C’est un grand texte, et comme tout grand texte, il interroge, par-delà l’émotion qu’il suscite et qui nous engage à le lire et le relire de nombreuses fois, sur les circonstances de sa rédaction, question à vrai dire parfaitement vaine qui restera évidemment sans réponse.
Je songe à un contre-exemple, un poème très elliptique écrit par Celan et qui « relate » un déplacement en voiture en compagnie de Heidegger en 1967 (si ma mémoire est bonne), déplacement qui eut lieu dans ce lieu magnifique qu’est la Forêt-Noire au beau milieu de laquelle Celan eut des mots très durs à l’égard de Heidegger portant sur son engagement nazi passé : dans ce poème, rien n’est jamais dit explicitement, il projette sur nous une succession d’impressions séparées par des blancs, des non-dits. Il fut écrit seulement quelques heures après cet entretien dont fut témoin une tierce personne qui le relata plus tard. On a avec ce poème un exemple parfait de travail poétique en connaissant assez bien les circonstances qui en ont motivé la rédaction, chose fort rare. Tout poème est daté, ne surgit jamais de nulle part, et c’est de Celan que m’est venu, il y a longtemps maintenant, le besoin de toujours dater mes propres textes. La chose est assez évidente aussi chez René Char que j’aime tant et dont je suis en train de dévorer l’excellente biographie écrite par Laurent Greilsamer.

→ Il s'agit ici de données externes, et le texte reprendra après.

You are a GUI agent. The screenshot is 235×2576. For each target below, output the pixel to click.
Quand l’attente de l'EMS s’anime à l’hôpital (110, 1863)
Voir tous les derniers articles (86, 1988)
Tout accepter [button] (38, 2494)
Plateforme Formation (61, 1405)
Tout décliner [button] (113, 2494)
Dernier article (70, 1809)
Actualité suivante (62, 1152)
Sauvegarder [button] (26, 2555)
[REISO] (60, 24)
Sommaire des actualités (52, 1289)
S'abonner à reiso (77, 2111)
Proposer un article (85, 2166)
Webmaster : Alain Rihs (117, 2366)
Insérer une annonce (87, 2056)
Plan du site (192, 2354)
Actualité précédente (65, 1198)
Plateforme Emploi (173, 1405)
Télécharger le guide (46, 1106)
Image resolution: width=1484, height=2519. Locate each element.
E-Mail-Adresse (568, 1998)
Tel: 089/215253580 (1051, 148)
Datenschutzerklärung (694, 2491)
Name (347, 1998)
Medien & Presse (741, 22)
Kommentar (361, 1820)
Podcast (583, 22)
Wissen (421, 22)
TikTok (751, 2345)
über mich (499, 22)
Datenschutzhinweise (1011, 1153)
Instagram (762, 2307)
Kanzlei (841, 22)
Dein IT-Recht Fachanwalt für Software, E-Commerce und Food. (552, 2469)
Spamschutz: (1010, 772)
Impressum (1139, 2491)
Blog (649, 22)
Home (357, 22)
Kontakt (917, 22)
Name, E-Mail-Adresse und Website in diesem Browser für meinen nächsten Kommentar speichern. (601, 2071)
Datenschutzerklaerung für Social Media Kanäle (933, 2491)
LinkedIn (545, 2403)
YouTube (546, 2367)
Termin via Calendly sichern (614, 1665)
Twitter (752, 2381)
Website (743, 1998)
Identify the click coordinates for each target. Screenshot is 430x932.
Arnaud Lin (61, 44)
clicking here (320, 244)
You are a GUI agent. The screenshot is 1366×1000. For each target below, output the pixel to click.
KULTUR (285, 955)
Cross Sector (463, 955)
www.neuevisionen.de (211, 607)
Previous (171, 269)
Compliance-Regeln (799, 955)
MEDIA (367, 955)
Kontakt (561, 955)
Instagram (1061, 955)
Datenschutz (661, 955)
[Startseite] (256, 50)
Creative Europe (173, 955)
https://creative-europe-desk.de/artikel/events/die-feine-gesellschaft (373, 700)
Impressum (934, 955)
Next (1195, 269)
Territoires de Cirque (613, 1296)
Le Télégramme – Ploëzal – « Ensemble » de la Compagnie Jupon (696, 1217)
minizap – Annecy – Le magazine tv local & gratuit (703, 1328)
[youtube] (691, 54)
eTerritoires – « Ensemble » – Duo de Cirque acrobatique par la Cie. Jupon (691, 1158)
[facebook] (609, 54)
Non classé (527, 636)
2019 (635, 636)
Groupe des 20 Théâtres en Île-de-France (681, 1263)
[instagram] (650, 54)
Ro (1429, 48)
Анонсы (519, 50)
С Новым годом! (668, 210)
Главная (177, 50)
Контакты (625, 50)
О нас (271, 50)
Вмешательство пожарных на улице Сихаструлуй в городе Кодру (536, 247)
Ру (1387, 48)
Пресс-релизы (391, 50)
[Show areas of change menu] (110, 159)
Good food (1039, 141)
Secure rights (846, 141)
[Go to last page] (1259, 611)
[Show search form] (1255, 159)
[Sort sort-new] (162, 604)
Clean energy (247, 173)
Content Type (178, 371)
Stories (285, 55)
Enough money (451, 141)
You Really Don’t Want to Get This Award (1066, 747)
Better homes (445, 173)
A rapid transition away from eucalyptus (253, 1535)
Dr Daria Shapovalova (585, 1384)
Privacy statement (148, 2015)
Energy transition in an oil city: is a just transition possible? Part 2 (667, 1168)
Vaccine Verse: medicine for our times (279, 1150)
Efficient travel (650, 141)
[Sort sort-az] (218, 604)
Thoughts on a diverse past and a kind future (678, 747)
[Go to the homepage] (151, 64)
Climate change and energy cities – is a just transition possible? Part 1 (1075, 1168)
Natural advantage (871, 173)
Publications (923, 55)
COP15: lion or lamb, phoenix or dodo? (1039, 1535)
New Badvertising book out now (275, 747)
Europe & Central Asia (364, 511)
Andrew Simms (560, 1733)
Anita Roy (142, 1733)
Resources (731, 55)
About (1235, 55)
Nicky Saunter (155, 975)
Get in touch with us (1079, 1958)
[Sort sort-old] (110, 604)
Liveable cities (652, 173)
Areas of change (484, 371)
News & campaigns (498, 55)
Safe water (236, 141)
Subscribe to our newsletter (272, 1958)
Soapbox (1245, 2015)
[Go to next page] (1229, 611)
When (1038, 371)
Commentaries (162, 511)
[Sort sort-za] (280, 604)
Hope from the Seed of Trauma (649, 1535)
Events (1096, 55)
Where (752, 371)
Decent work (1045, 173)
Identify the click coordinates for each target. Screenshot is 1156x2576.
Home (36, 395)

Votre poème, très émouvant, ne donne à lire que ce qui importe poétiquement, tout en laissant non pas deviner – le terme est trop fort- mais disons pressentir ce qui a pu en motiver l’élan ; il y a là une belle et profonde humanité sous-jacente à votre poème tout en brisures.
C’est l’exemple même pour moi de ce que j’ai appelé « la coulée », un mode d’écrire que l’on voit à l’œuvre également chez Gilbert Bourson. Bref, votre poème, à mon sens, devrait figurer dans toute bonne anthologie de la poésie française contemporaine tant il sonne juste de bout en bout.